The copy should run from the line containing "Given: Sort table by Title column arrow" through the last line of the entries below, exactly as written, with pictures omitted.
=== ENTRIES PROVIDED ===
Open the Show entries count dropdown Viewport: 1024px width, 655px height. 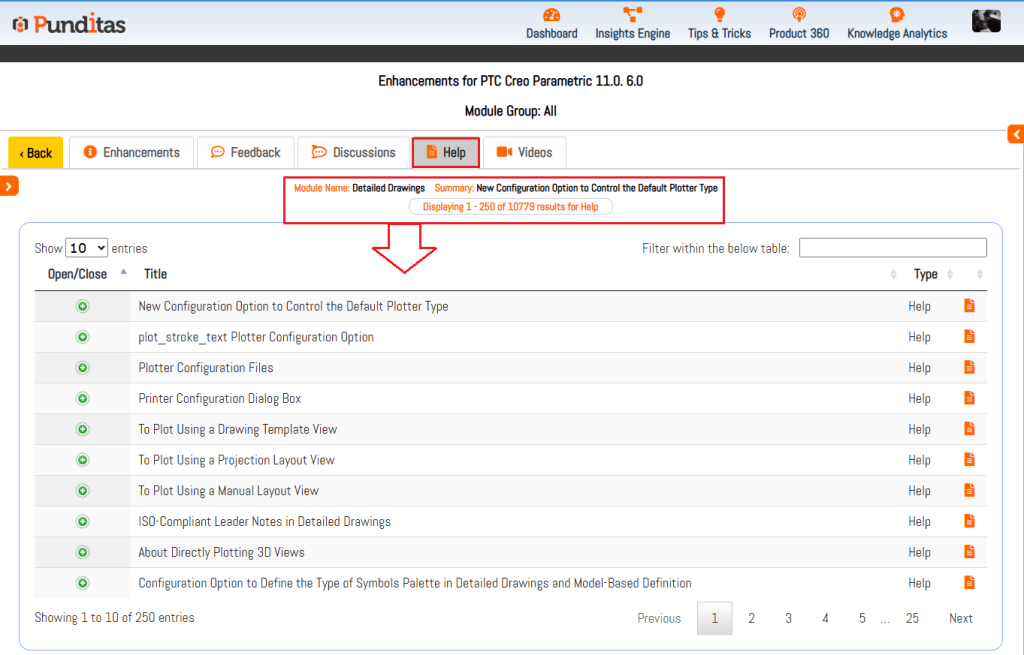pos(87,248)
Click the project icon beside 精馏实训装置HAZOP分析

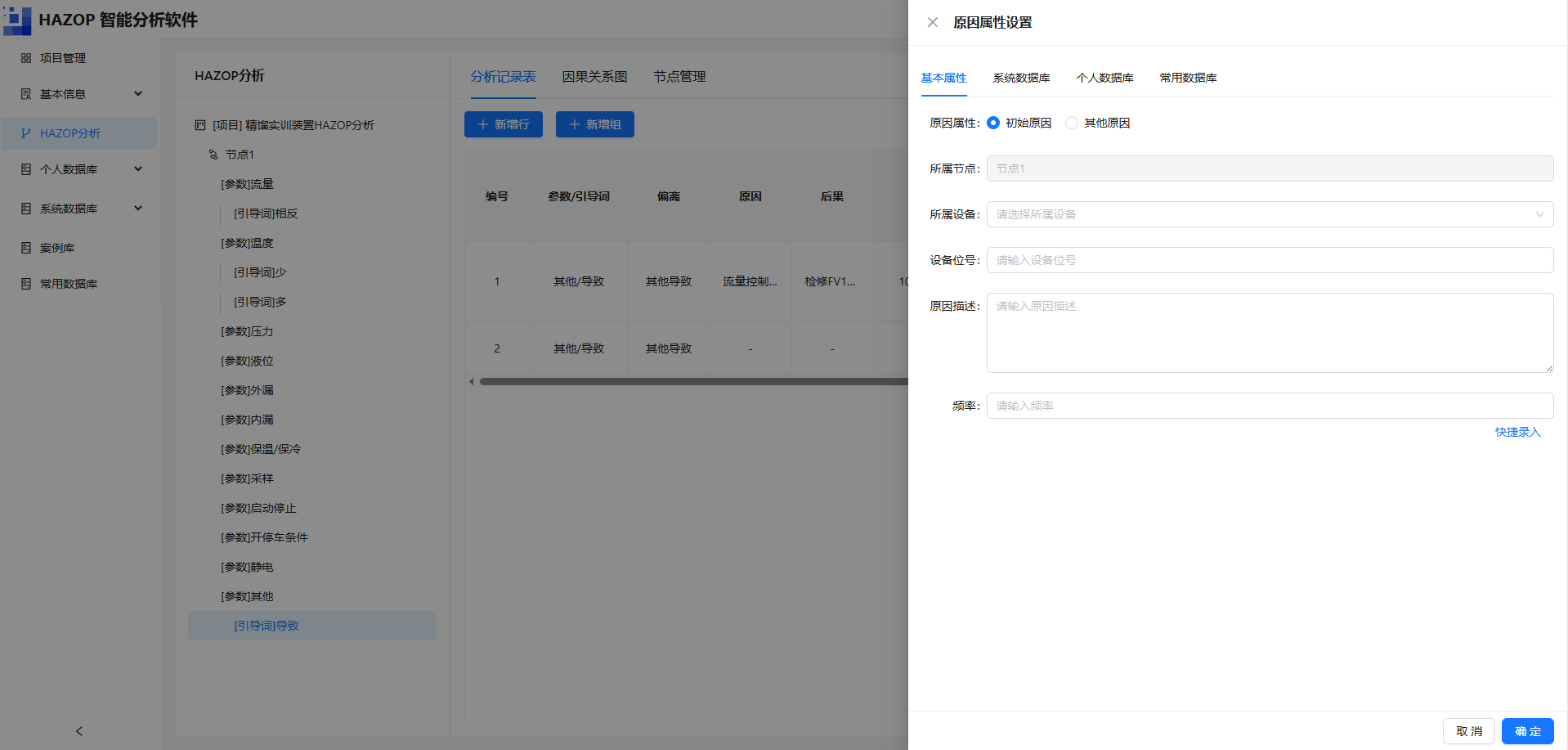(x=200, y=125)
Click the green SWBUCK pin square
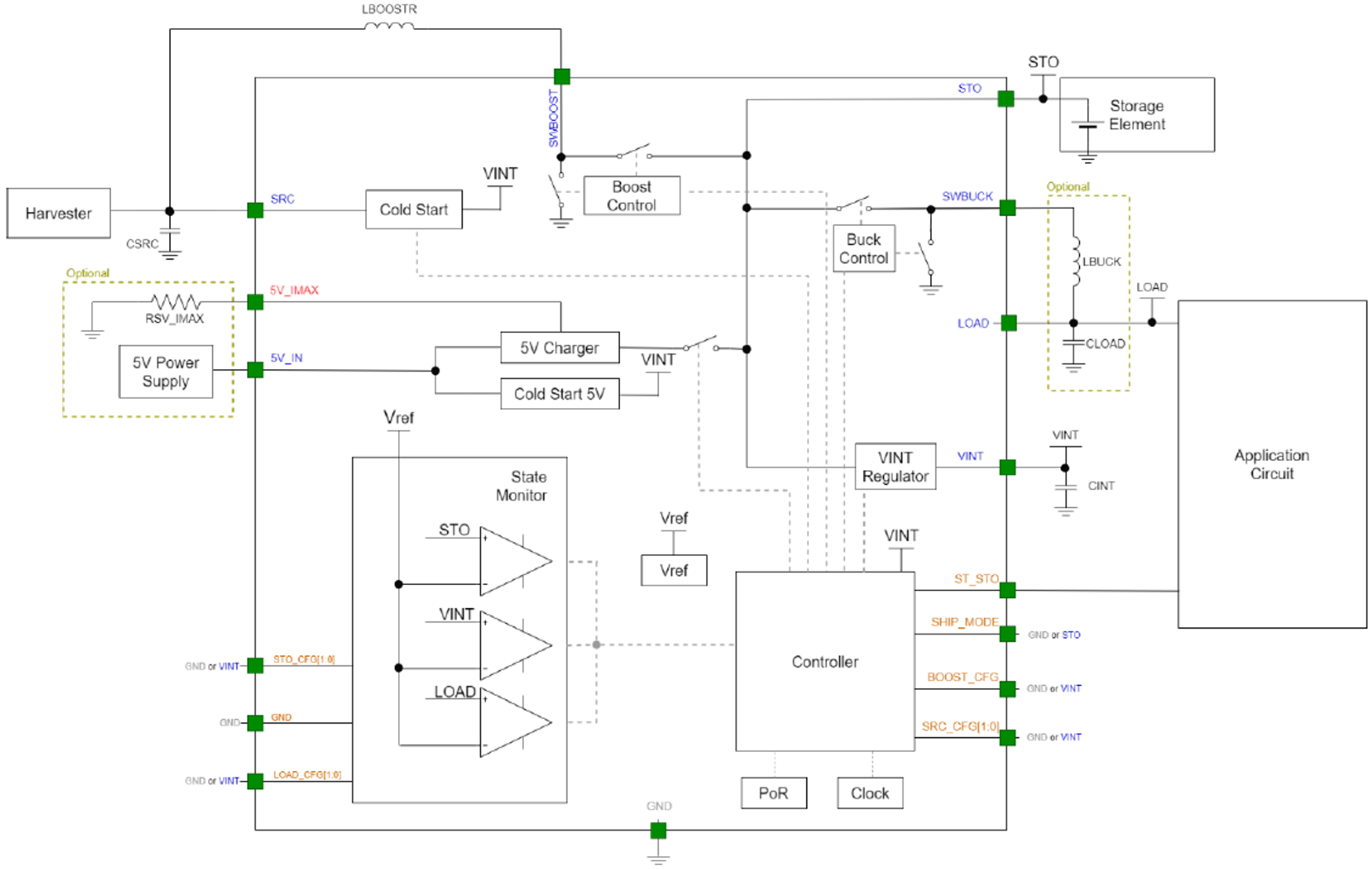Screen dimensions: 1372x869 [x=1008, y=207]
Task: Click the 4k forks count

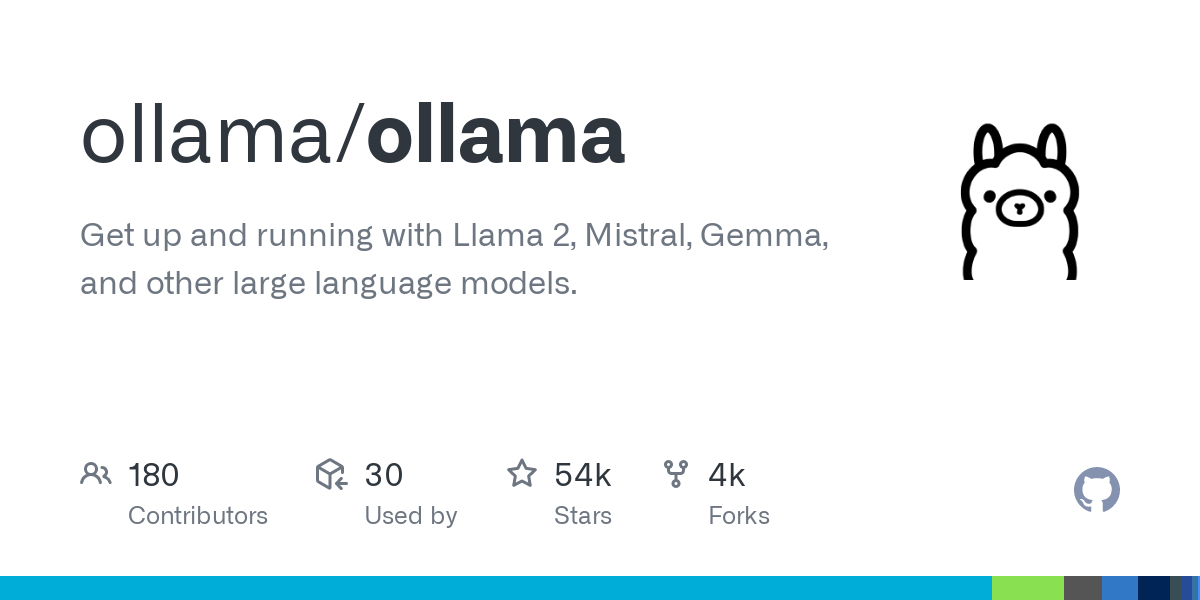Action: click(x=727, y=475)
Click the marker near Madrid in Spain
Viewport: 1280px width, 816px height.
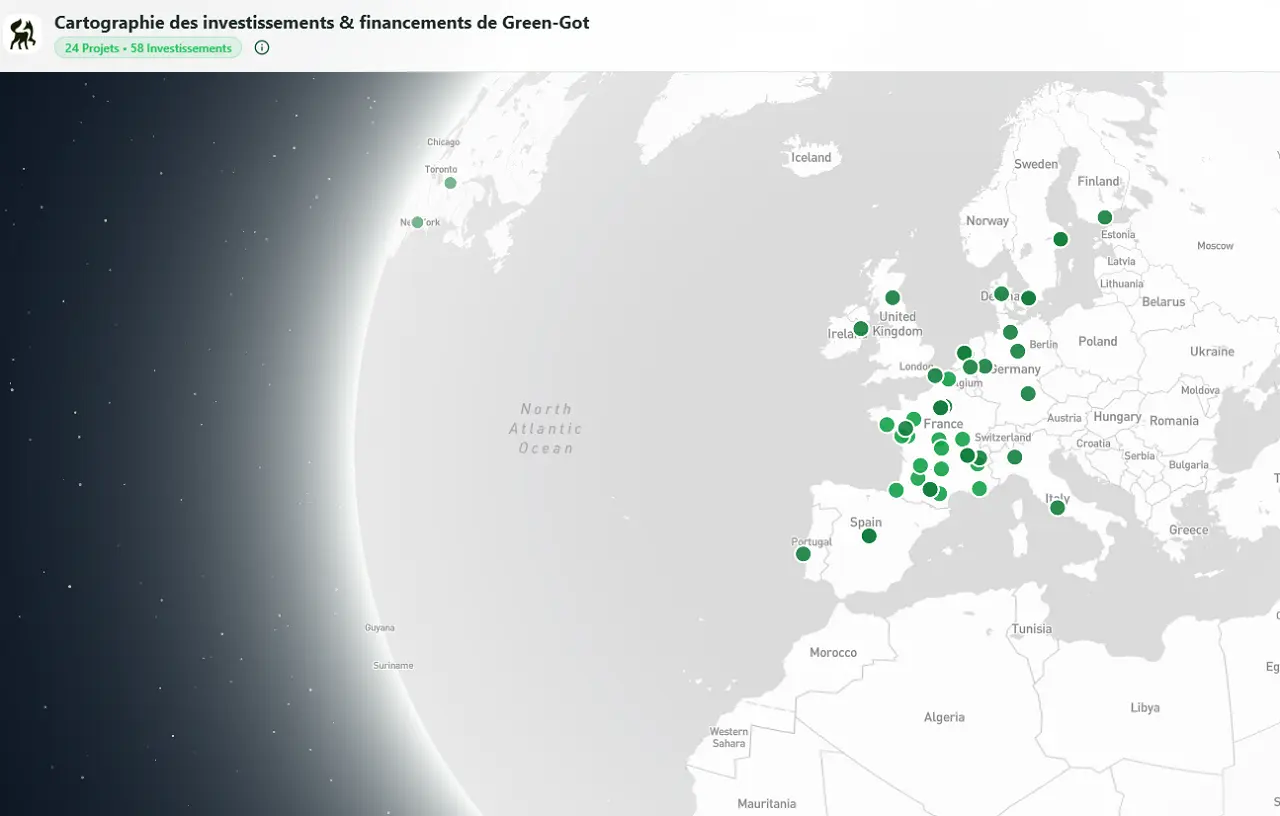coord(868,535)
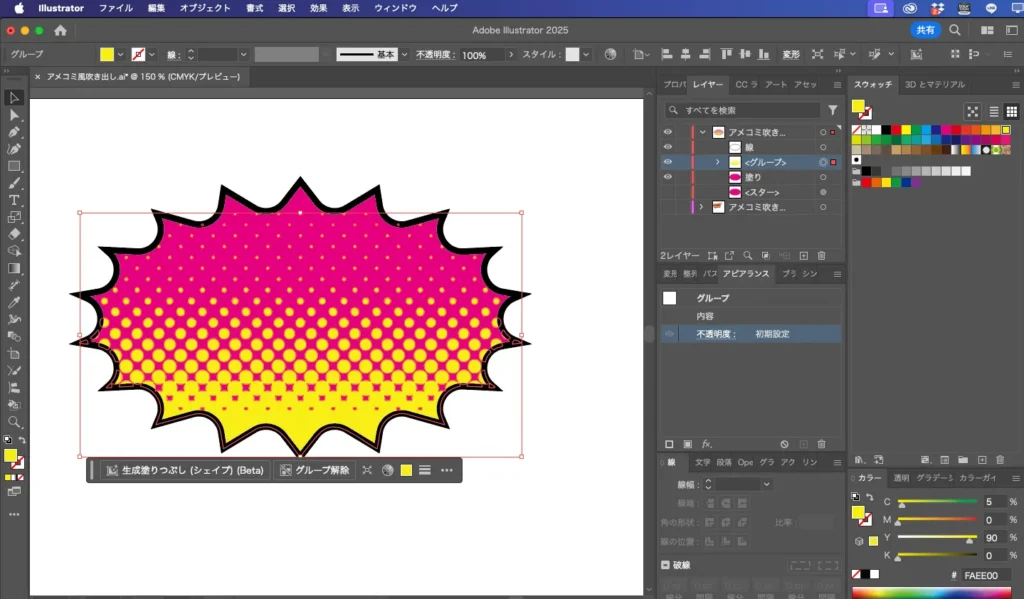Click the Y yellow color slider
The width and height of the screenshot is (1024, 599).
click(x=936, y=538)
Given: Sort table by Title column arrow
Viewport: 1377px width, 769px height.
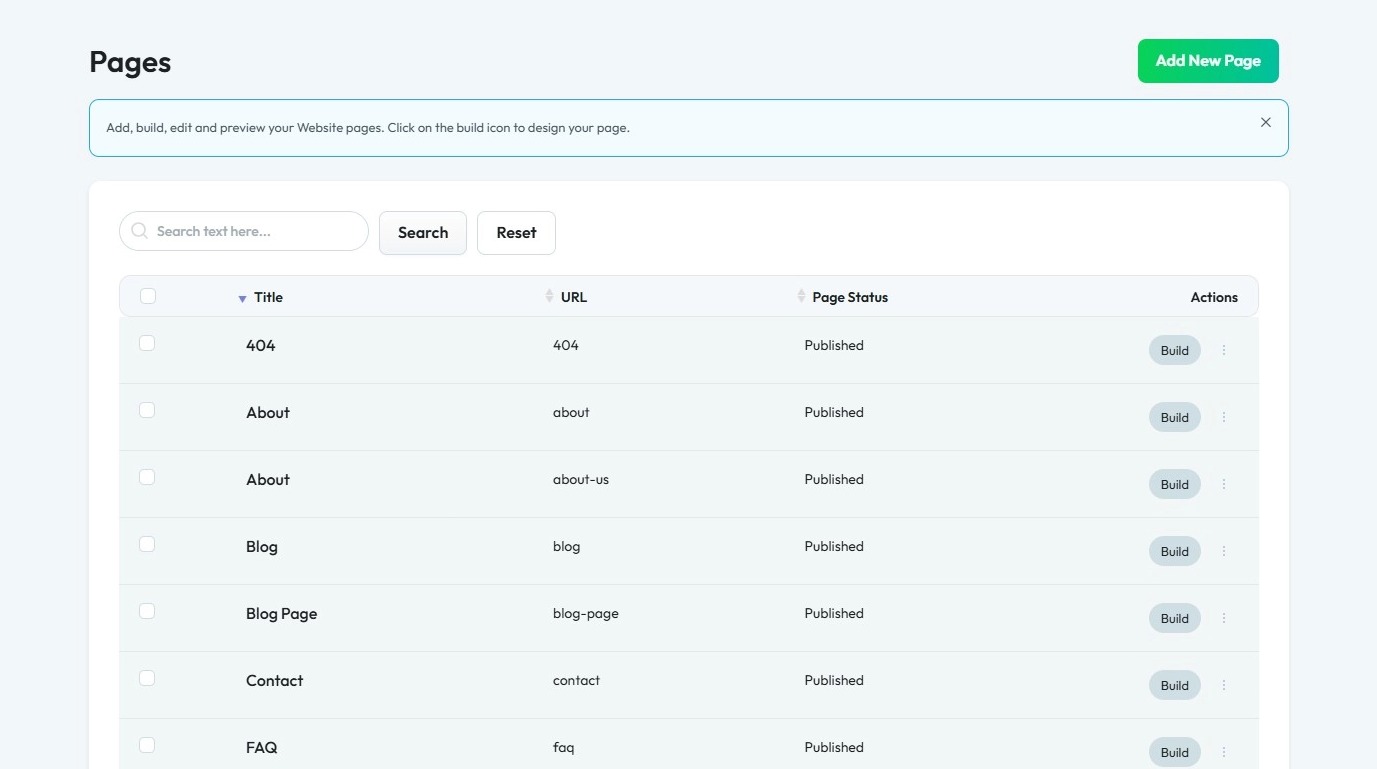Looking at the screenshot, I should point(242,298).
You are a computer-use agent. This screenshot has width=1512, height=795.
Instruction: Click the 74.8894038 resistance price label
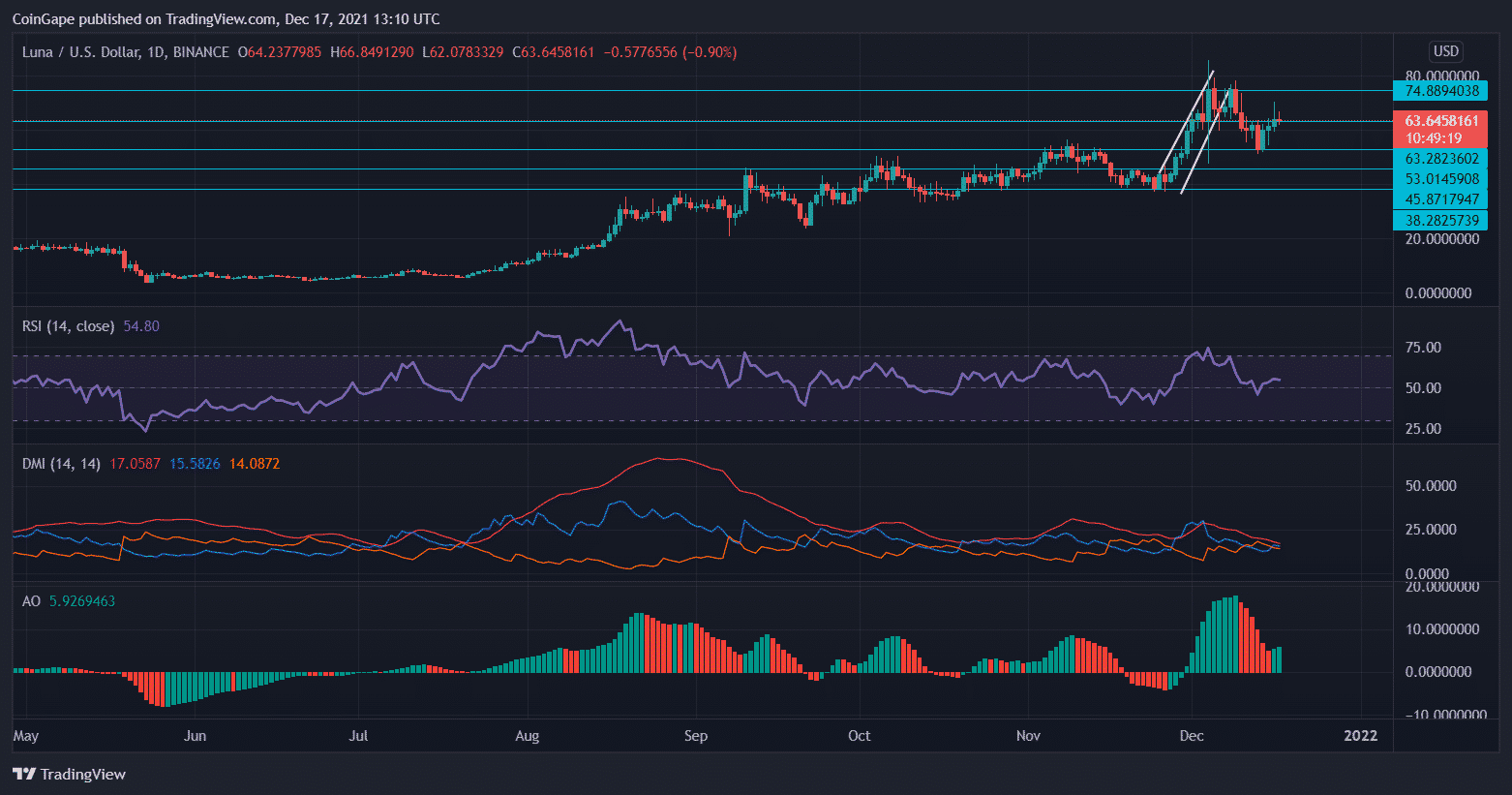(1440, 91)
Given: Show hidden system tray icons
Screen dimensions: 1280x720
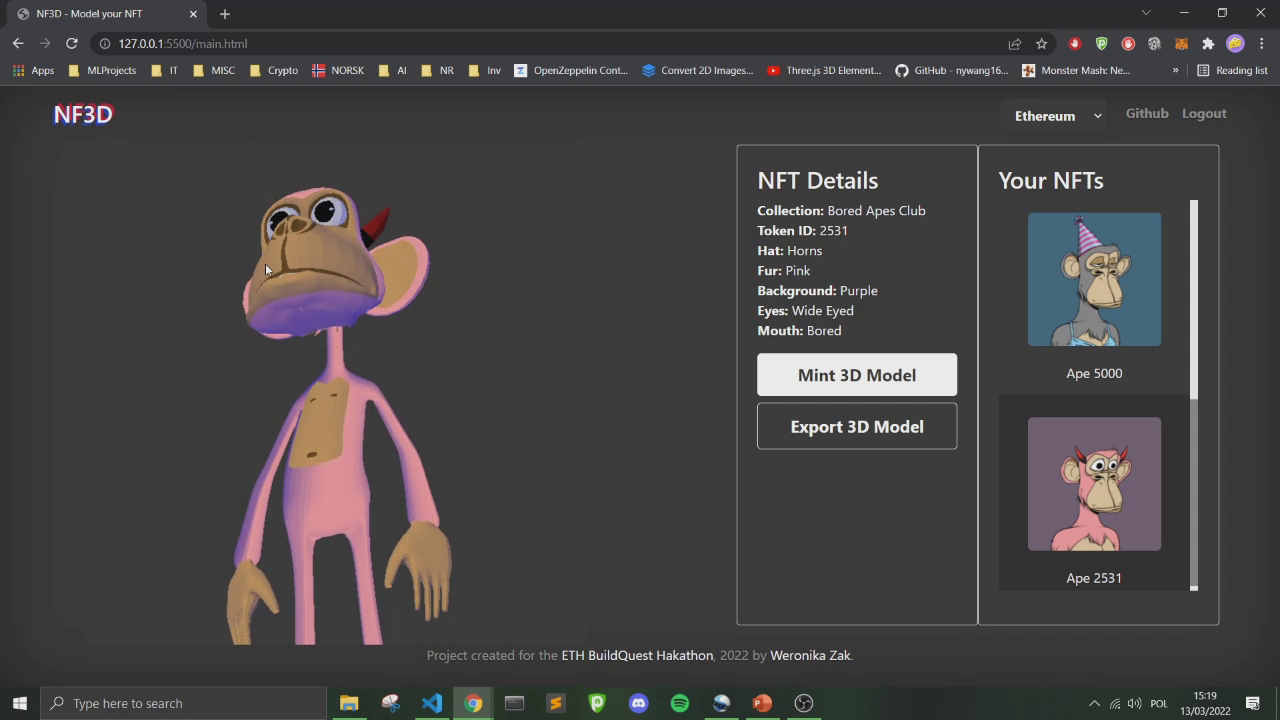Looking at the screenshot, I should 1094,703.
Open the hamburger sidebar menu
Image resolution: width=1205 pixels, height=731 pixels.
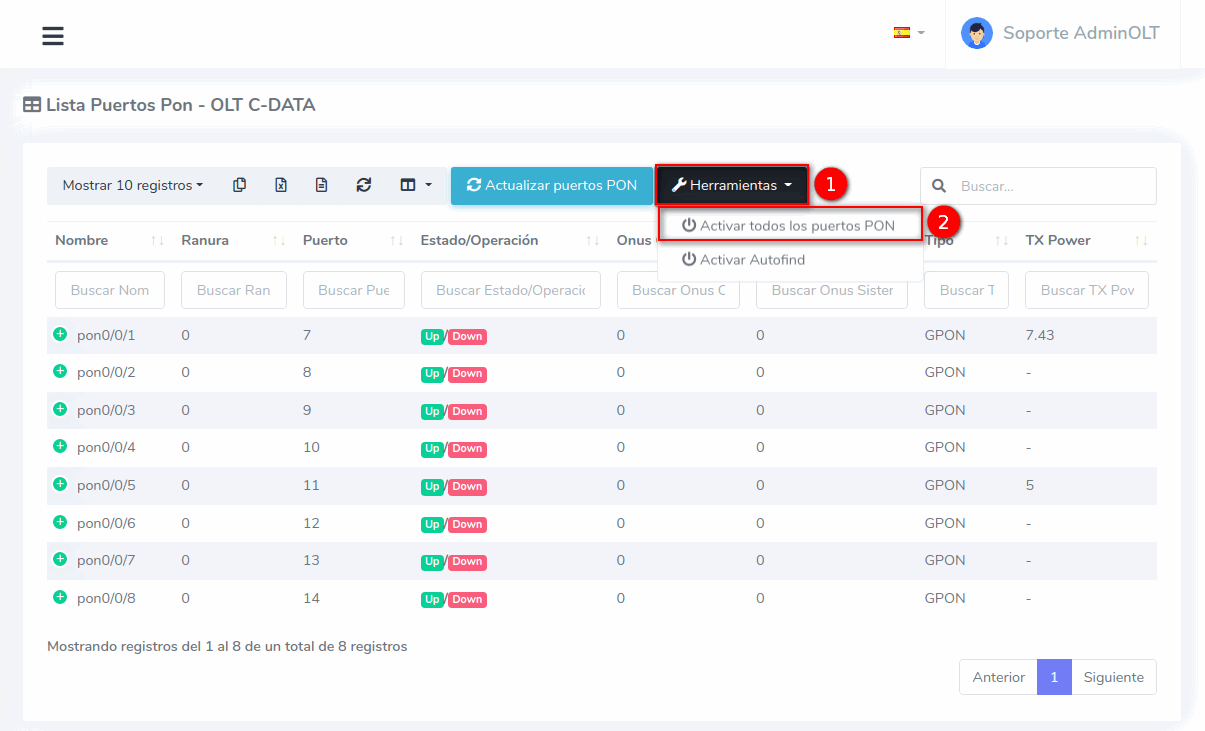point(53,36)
===
### SOLUTION
Given: Sort table by Title column arrow
Viewport: 1377px width, 769px height.
Looking at the screenshot, I should point(242,298).
You are a computer-use agent. This screenshot has width=1512, height=795.
Instruction: Click the 74.8894038 resistance price label
(1440, 91)
Given: Show hidden system tray icons
Screen dimensions: 1280x720
Looking at the screenshot, I should 1094,703.
Open the hamburger sidebar menu
Image resolution: width=1205 pixels, height=731 pixels.
point(53,36)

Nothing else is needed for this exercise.